Launched in 2011, the Central Okanagan Shared Care Radiology Partnership was a collaborative pilot project of the Shared Care Committee involving a partnership between the diagnostic imaging department at Kelowna General Hospital and the Central Okanagan Division of Family Practice. The Shared Care Committee is a partnership of the BC Medical Association and Ministry of Health that supports family and specialist physicians to work together to improve health outcomes and the patient journey through the health care system.

One of the key benefits of the project was that it opened dialogue between the radiologists and family physicians, allowing them to gain a better understanding of the issues each group was facing and to identify ways to improve patient access to diagnostic imaging. Improvement methods developed and tested during the pilot are now in place and continue to be used by physicians. “The partnership really reflected the Shared Care philosophy of strengthening the integration of care between specialists and GPs,” says Gayle Klammer, a family physician and lead of the Central Okanagan Division. “The changes we introduced have become standard practice for how we work together on a daily basis.”

The first improvement was a telephone “hotline” that connected family physicians to on duty radiologists.

“The direct phone line enables family physicians to speak directly with radiologists about test results or to obtain advice about which tests are appropriate to order given the patient’s status and condition, including the appropriate timeframe for completing those tests,” says Cathy Staples, a radiologist at Kelowna General Hospital and member of the project steering committee.
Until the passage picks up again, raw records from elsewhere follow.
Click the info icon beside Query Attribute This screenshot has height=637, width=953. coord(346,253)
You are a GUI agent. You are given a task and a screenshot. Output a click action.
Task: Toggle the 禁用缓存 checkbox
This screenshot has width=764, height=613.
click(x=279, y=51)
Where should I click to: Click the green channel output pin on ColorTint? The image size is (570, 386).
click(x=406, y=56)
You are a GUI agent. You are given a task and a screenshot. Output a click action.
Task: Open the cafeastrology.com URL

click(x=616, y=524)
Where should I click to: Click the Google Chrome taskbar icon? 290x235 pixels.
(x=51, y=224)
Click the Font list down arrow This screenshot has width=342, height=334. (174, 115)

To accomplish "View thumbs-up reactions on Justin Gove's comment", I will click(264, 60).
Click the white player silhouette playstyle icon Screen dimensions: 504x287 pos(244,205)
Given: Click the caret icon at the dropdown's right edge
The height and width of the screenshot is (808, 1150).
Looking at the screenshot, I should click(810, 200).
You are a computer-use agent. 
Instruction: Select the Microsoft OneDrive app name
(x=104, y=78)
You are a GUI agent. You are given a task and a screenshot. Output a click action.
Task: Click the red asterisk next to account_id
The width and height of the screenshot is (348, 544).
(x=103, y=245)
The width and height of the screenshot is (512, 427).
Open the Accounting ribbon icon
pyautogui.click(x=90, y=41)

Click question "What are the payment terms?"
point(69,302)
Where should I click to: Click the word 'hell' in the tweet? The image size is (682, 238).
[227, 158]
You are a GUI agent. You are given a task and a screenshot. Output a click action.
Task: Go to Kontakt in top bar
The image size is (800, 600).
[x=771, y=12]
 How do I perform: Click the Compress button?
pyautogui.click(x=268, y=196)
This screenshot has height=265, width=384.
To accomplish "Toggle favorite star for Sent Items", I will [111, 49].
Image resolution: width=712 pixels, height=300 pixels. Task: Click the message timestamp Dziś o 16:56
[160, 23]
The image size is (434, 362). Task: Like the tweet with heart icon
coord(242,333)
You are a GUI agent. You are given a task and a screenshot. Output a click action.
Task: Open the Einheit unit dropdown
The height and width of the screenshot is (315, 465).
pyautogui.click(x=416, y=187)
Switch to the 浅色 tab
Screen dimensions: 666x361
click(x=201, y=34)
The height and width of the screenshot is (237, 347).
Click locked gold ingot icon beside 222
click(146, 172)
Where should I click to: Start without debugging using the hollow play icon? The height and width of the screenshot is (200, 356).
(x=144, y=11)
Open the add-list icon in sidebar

Family physician Wendy Wickstrom says that being able to speak directly with a radiologist helps her avoid sending patients to the emergency department and, in some cases, reduces the need to refer to a specialist for further consultation.
The second component of the pilot was a redesign of the imaging services requisition form.

“The previous form only had three choices: elective, urgent, and emergent,” says Pam Hoeschle, manager of diagnostic imaging, Kelowna General Hospital, Interior Health. “Because family physicians were frustrated with how long it took to obtain the appropriate test, the majority of requests were marked “urgent.” There was no way of determining which ones were truly critical.”

The new form includes space for details about why a test is being ordered and enables family physicians to better categorize the ideal timeframe for completing it. In addition, family physicians are asked to provide cell or private office phone numbers where the radiologist can reach them to report urgent results or discuss a case without having to deal with closed offices or answering services.
The form added four new classifications for “urgent” tests.

  • Level 1 – 24 to 48 hours.
  • Level 2 – 48 hours to 7 days.
  • Level 3 – 7 to 14 days.
  • Level 4 – 15 to 35 days.

Tests that need to be completed the same day require a call to the Diagnostic Imaging phone line for booking.

“The new system significantly increased family physicians’ confidence that tests would be completed within the timeframe requested,” says Wickstrom.

Recognizing that it is impossible to regulate the demand for diagnostic imaging, Kelowna General Hospital also provides regular updates on waitlist times so Kelowna family physicians have a realistic idea of how long it will take to obtain different tests and where there may be delays. The Central Okanagan Division includes the wait times and booking calendar in its quarterly newsletter.

Two other components were important to the success of the pilot. A project steering committee brought together family physicians, radiologists, and representatives from Interior Health and the Central Okanagan Division to work collaboratively on solutions. In addition, the Division and Interior Health conducted face-to-face meetings and tutorials with participating physicians and their medical office assistants.

Costs of the pilot were minimal and participants agree that it has significantly enhanced physician communication and ultimately improved patient care. In the words of Hoeschle about the new approach, “it just makes good sense.”